Oleh: Nayla Rosmita Putri
A. Pendahuluan
Indonesia bermimpi menjadi salah satu kekuatan besar dunia pada tahun 2045. Namun, mari jujur: bagaimana mungkin mimpi itu tercapai bila hampir 20% anak-anak kita masih mengalami stunting?
Stunting bukan sekadar tubuh pendek. Ia adalah simbol kegagalan kolektif dalam menyediakan gizi, pendidikan, dan layanan kesehatan yang layak bagi generasi penerus. Anak yang mengalami stunting berisiko memiliki daya pikir lebih rendah, rentan sakit, dan kesulitan mengejar prestasi akademik.
Pertanyaannya, bagaimana mungkin kita bicara tentang “generasi emas” jika masih ada jutaan anak yang tak diberi kesempatan tumbuh optimal sejak awal kehidupan? Dengan kata lain, stunting adalah “bom waktu” yang bisa menghambat daya saing bangsa. Jika dibiarkan, Indonesia sedang menyiapkan “generasi hilang” yang tidak pernah benar-benar mendapatkan kesempatan untuk berkembang maksimal.
B. Argumen
1. Gambaran Data Terkini
Survei Status Gizi Indonesia (SSGI) 2024 mencatat prevalensi stunting turun menjadi 19,8%, lebih baik dibandingkan 24,4% pada tahun 2021. Penurunan ini memang menggembirakan, tetapi tetap berarti hampir 5 juta anak Indonesia hidup dengan pertumbuhan terhambat.

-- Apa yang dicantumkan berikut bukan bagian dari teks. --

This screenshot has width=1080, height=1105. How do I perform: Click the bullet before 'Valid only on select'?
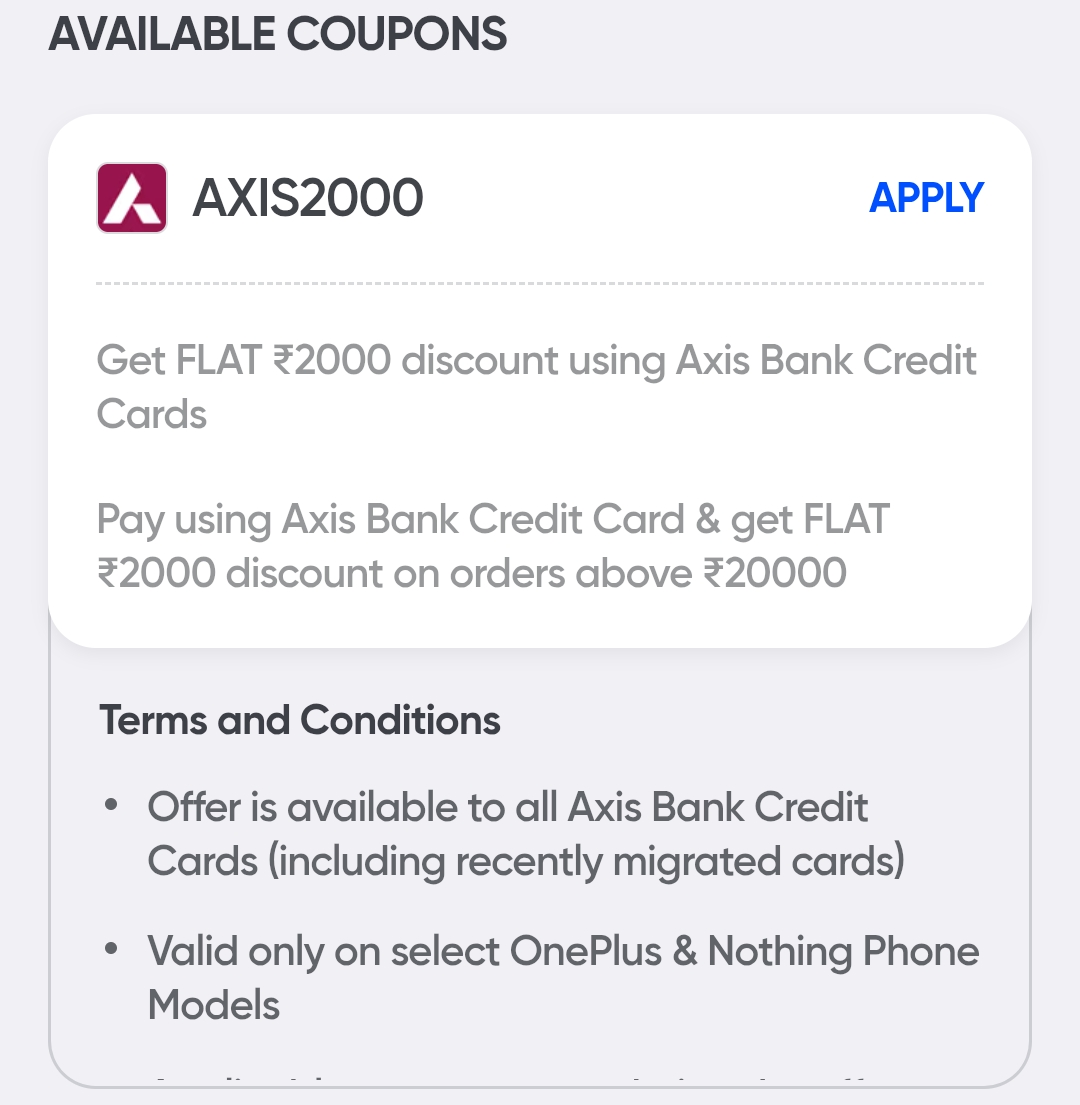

Menurut UNICEF, stunting dapat mengurangi kecerdasan anak hingga 11 poin IQ dan meningkatkan risiko penyakit kronis di masa dewasa. Dengan kata lain, stunting adalah ancaman nyata bagi kualitas sumber daya manusia Indonesia.
2. Penyebab Kompleks
Penyebab stunting tidak sesederhana “kurang makan”. Banyak faktor yang saling terkait, seperti:
- Pola asuh yang minim edukasi gizi.
- Akses air bersih yang terbatas.
- Rendahnya kualitas layanan kesehatan ibu dan anak.
- Kemiskinan struktural yang membuat keluarga sulit memenuhi kebutuhan dasar.
Sebuah studi dalam The 1st Conference of Health and Social Humaniora (COHESIN) Universitas Muhammadiyah Klaten menegaskan bahwa stunting sering dipicu kombinasi gizi buruk, infeksi berulang, dan kurangnya stimulasi perkembangan anak. Artinya, mengatasi stunting tidak bisa hanya dengan program makanan tambahan, tetapi juga harus melibatkan perubahan pola hidup, sanitasi, serta edukasi keluarga.
3. Dampak Jangka Panjang
Bayangkan jika 1 dari 5 generasi penerus bangsa tumbuh dengan keterbatasan fisik dan kognitif. Konsekuensinya:
- Produktivitas tenaga kerja akan menurun.
- Daya saing Indonesia melemah.
- Bonus demografi berpotensi berubah menjadi beban demografi.
Padahal, visi Indonesia Emas 2045 sepenuhnya bergantung pada kualitas sumber daya manusia—bukan sekadar jumlah penduduk.
4. Apa yang Harus Dilakukan?
- Pertama, pemerintah perlu memastikan program intervensi gizi tidak berhenti pada kampanye seremonial, melainkan benar-benar menyentuh keluarga di akar rumput.
- Kedua, edukasi gizi harus lebih masif, tidak hanya melalui puskesmas, tetapi juga lewat sekolah dan komunitas.
- Ketiga, masyarakat perlu sadar bahwa mencegah stunting bukan hanya tanggung jawab negara, tetapi tanggung jawab bersama. Orang tua, tenaga kesehatan, dan tokoh masyarakat harus ikut aktif berperan.
C. Penutup
Indonesia memiliki waktu hingga 2029 untuk menurunkan angka stunting menjadi 14%. Target ini bukan mustahil, tetapi hanya bisa terwujud jika ada kolaborasi nyata antara pemerintah, masyarakat, dan berbagai pemangku kepentingan.
Stunting adalah alarm keras yang mengingatkan kita: masa depan bangsa ditentukan oleh seberapa serius kita menjaga anak-anak hari ini. “Generasi emas 2045” bukan sekadar mimpi indah di atas kertas, tetapi cita-cita yang harus diperjuangkan—mulai dari meja makan keluarga hingga kebijakan nasional.
Masa depan Indonesia sangat bergantung pada hadirnya anak-anak yang tumbuh sehat, cerdas, dan kuat.
Referensi
- Kementerian Kesehatan RI. (2025, Mei 26). SSGI 2024: Prevalensi Stunting Nasional Turun Menjadi 19,8%. Jakarta: Kementerian Kesehatan RI.
- UNICEF. (2023). Reducing Stunting in Children: Equity and Sustainable Development. New York: UNICEF.
- Trisilaswati, R., & Syahputri, R. B. (2023). Determinan Stunting di Indonesia: Literatur Review. Proceedings of The 1st Conference of Health and Social Humaniora (COHESIN), Universitas Muhammadiyah Klaten.